GitHub Repository: duyuefeng0708/Cryptography-From-First-Principle
Path: blob/main/foundations/04-number-theory-rsa/break/fermat-factorization-close-primes.ipynb
⁴⁸³ views

unlisted

Kernel: SageMath 10.0

Break: Fermat Factorization When Primes Are Close

Module 04 | Breaking Weak Parameters

Factor $n$ when $|p - q|$ is small using Fermat's method.

Why This Matters

RSA's security rests on the difficulty of factoring $n = pq$ . But how $p$ and $q$ are chosen matters enormously.

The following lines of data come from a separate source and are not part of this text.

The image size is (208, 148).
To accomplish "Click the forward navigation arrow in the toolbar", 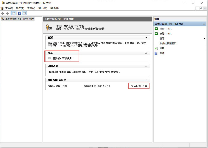I will pyautogui.click(x=7, y=13).
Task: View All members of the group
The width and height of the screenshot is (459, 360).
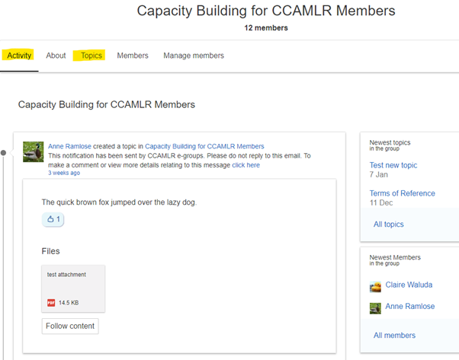Action: 394,335
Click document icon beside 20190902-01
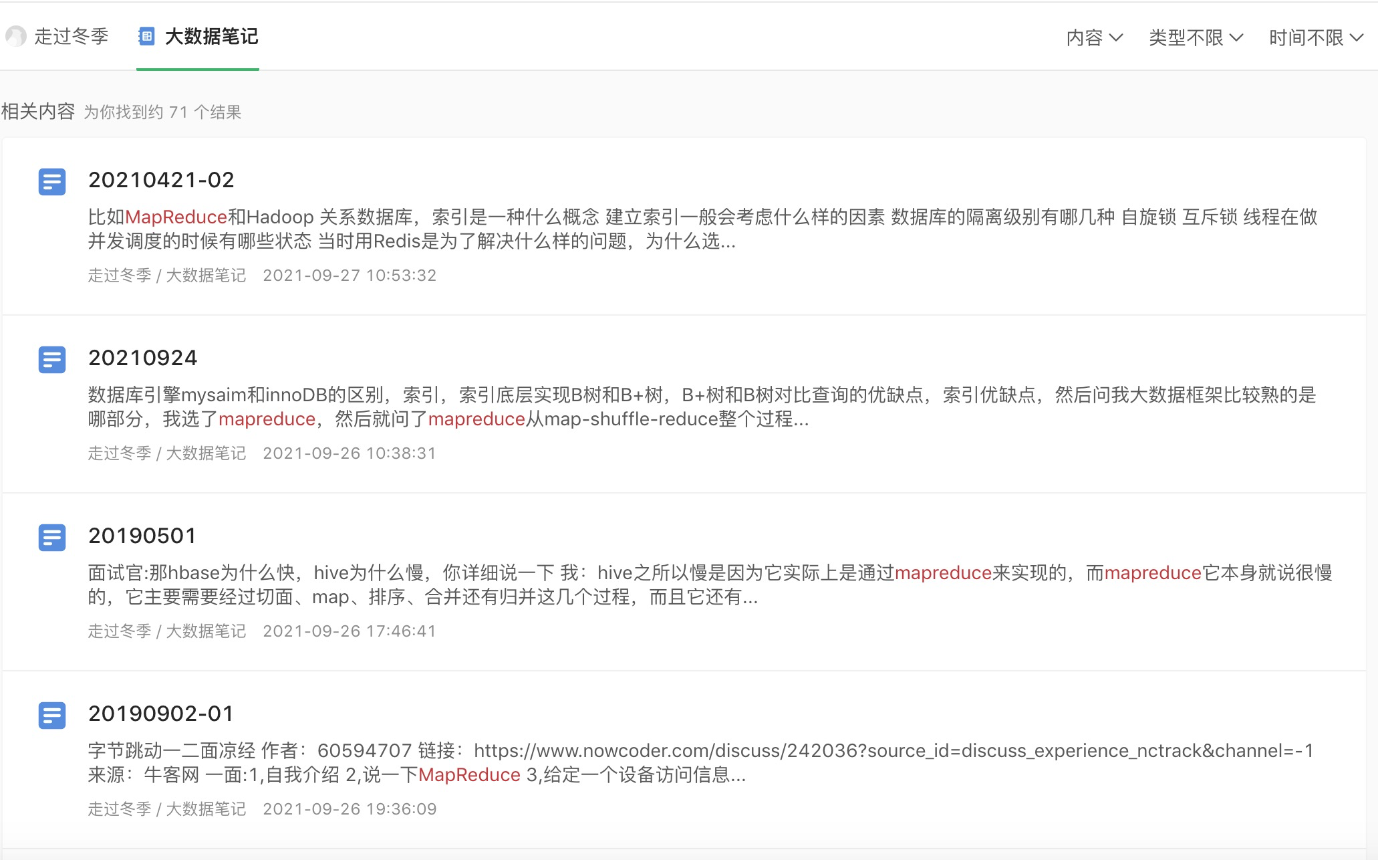 52,715
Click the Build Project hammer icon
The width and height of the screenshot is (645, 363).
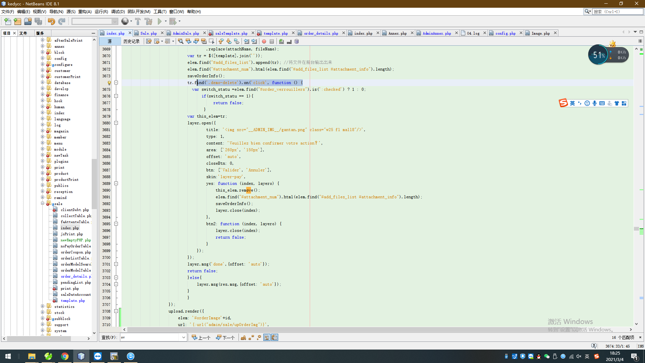click(x=138, y=22)
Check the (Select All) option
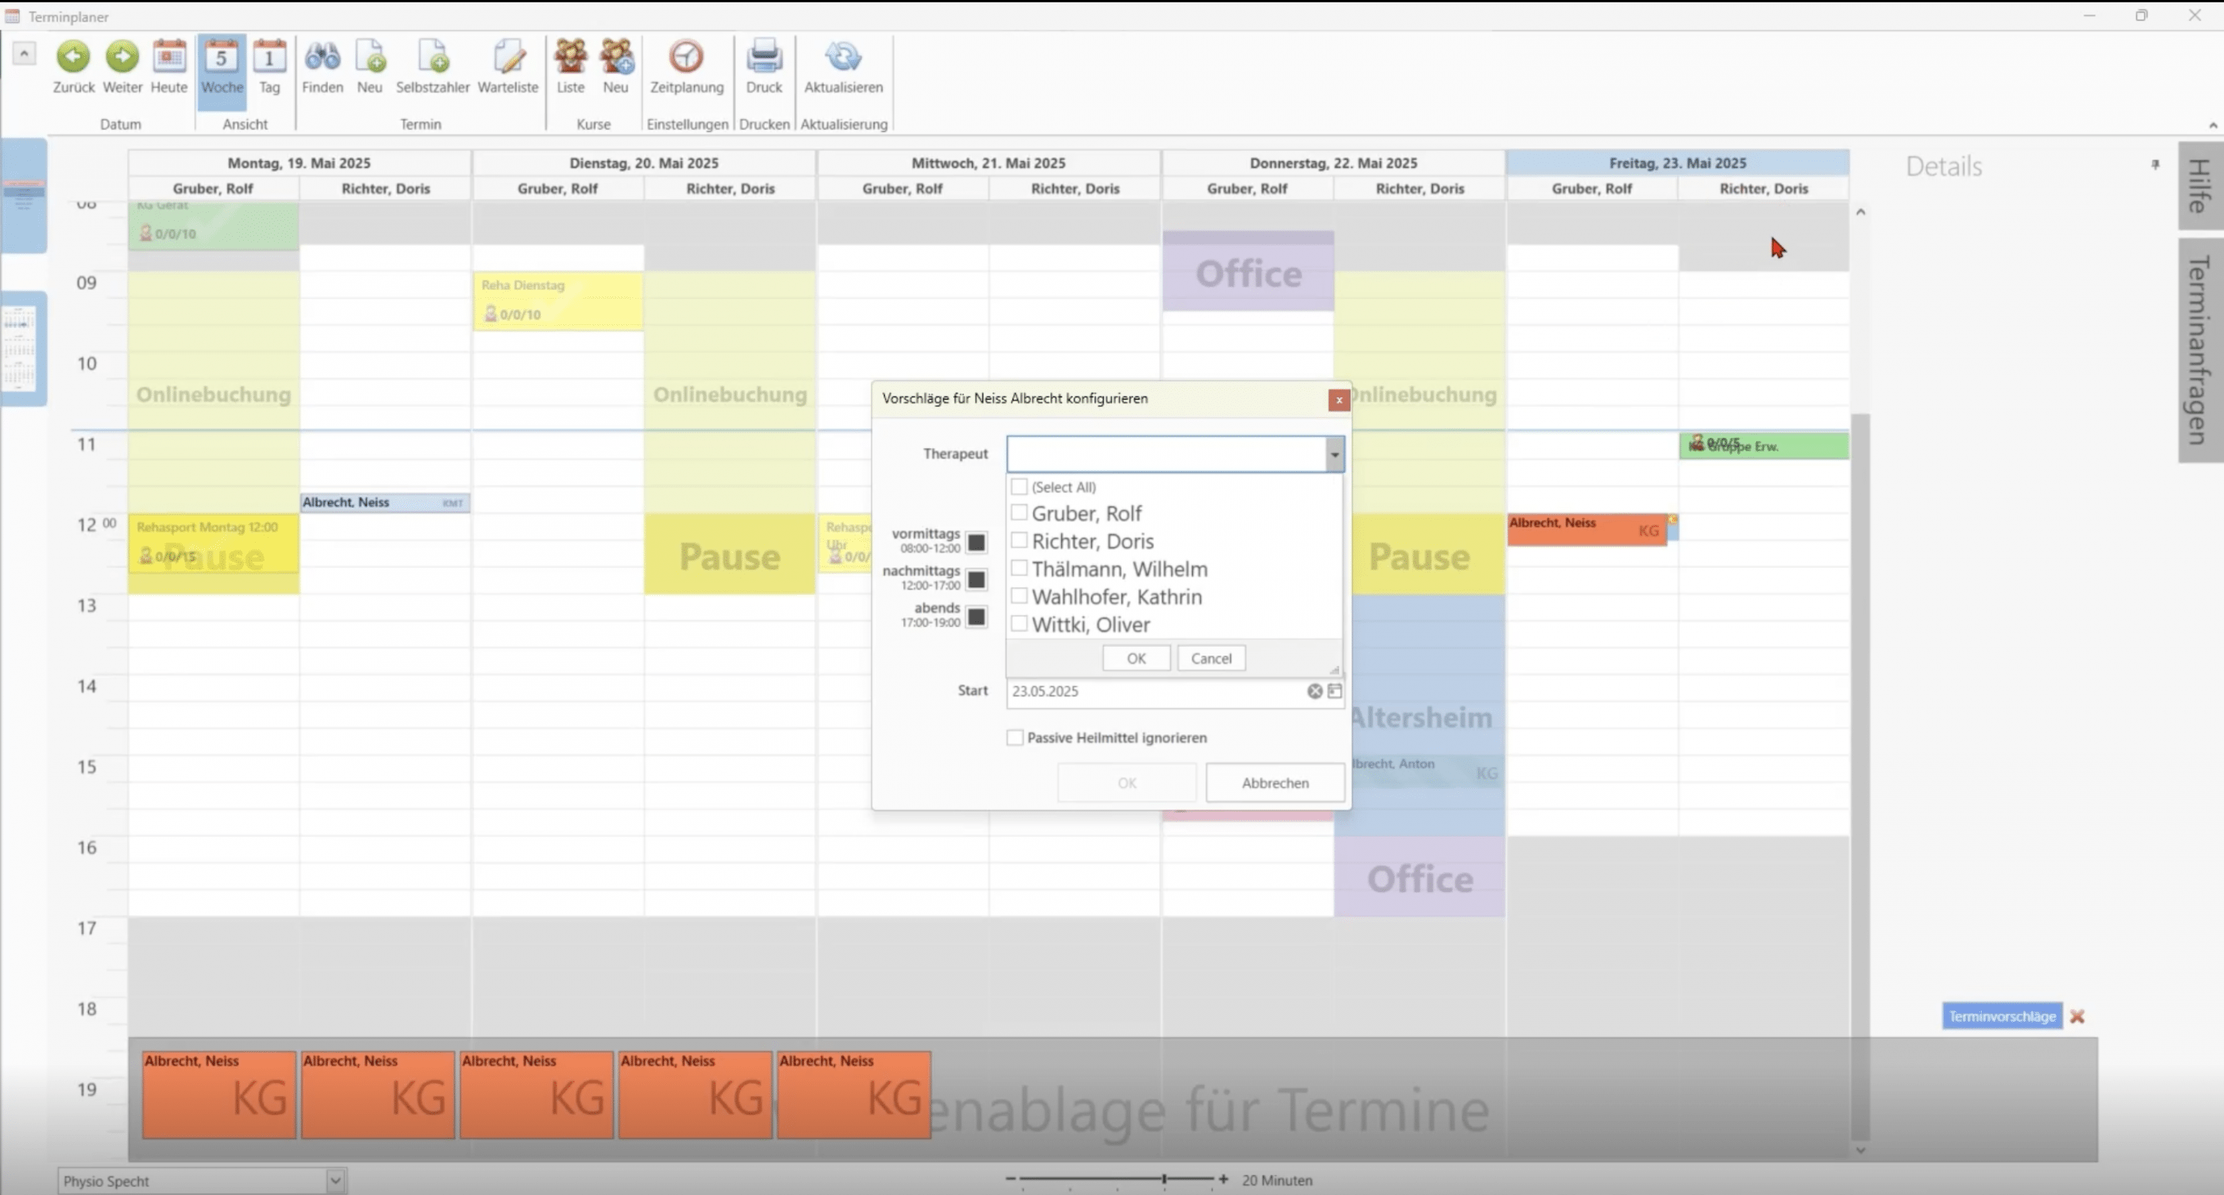Screen dimensions: 2224x1195 point(1019,486)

If $p$ and $q$ are close together --- say, chosen from the same narrow range, or generated by a buggy random number generator --- then $n$ can be factored almost instantly using a method Pierre de Fermat described in 1643.

This is not a theoretical curiosity. Real-world RSA keys have been broken this way:

ROCA vulnerability (2017): Infineon smart cards generated primes from a restricted set, making them factorable.
Poorly seeded PRNGs in embedded devices can produce near-identical primes.

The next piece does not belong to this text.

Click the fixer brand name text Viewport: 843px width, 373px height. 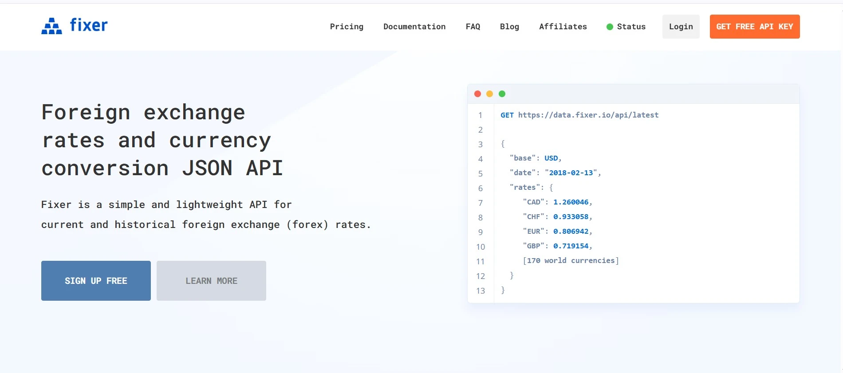89,25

The Scenario: Close Primes

We generate $n = p \cdot q$ where $p$ and $q$ are deliberately chosen to be close together. The attacker sees only $n$ and must factor it.

In [ ]:

# === Generate n = p * q with close primes ===

# Start from a base value and find two primes near it
set_random_seed(42)
base = 2^80  # ~80-bit primes, so n ~ 160 bits

# Find p: first prime above base
p = next_prime(base + ZZ.random_element(1000))
# Find q: a prime very close to p
q = next_prime(p + ZZ.random_element(10, 5000))

n = p * q

print(f'p = {p}')
print(f'q = {q}')
print(f'n = p * q = {n}')
print()
print(f'p has {p.nbits()} bits')
print(f'q has {q.nbits()} bits')
print(f'n has {n.nbits()} bits')
print()
print(f'Gap: |p - q| = {abs(p - q)}')
print(f'sqrt(n)       = {isqrt(n)}')
print(f'|p - q| / sqrt(n) = {RR(abs(p-q)) / RR(isqrt(n)):.6e}')
print()
print('The primes are extremely close relative to their size.')
print('An attacker sees only n. Can they factor it?')

Step 1: Fermat's Idea

Fermat observed that any odd composite $n$ can be written as a difference of two squares:

n = a^2 - b^2 = (a - b)(a + b)

where $a = (p + q)/2$ and $b = (p - q)/2$ (assuming $p > q$ ).

The algorithm:

Start with $a = \lceil\sqrt{n}\rceil$
Compute $b^2 = a^2 - n$
If $b^2$ is a perfect square, then $n = (a - b)(a + b)$ and we're done
Otherwise, increment $a$ and repeat

When $p \approx q$ , we have $a \approx \sqrt{n}$ , so the algorithm terminates after very few iterations.

In [ ]:

# === Verify Fermat's representation ===

# The true values (attacker doesn't know these)
a_true = (p + q) // 2
b_true = (p - q) // 2  # assuming p > q; use abs if needed
if p < q:
    b_true = (q - p) // 2

print(f'True factorization: n = {p} * {q}')
print()
print(f'a = (p + q) / 2 = {a_true}')
print(f'b = |p - q| / 2 = {b_true}')
print(f'a^2 - b^2 = {a_true^2 - b_true^2}')
print(f'n          = {n}')
print(f'Match: {a_true^2 - b_true^2 == n}')
print()
print(f'(a - b) = {a_true - b_true} = {"p" if a_true - b_true == p else "q"}')
print(f'(a + b) = {a_true + b_true} = {"q" if a_true + b_true == q else "p"}')
print()
print(f'ceil(sqrt(n)) = {isqrt(n) + (1 if isqrt(n)^2 < n else 0)}')
print(f'a_true        = {a_true}')
print(f'Distance from sqrt(n) to a: {a_true - isqrt(n)} iterations needed')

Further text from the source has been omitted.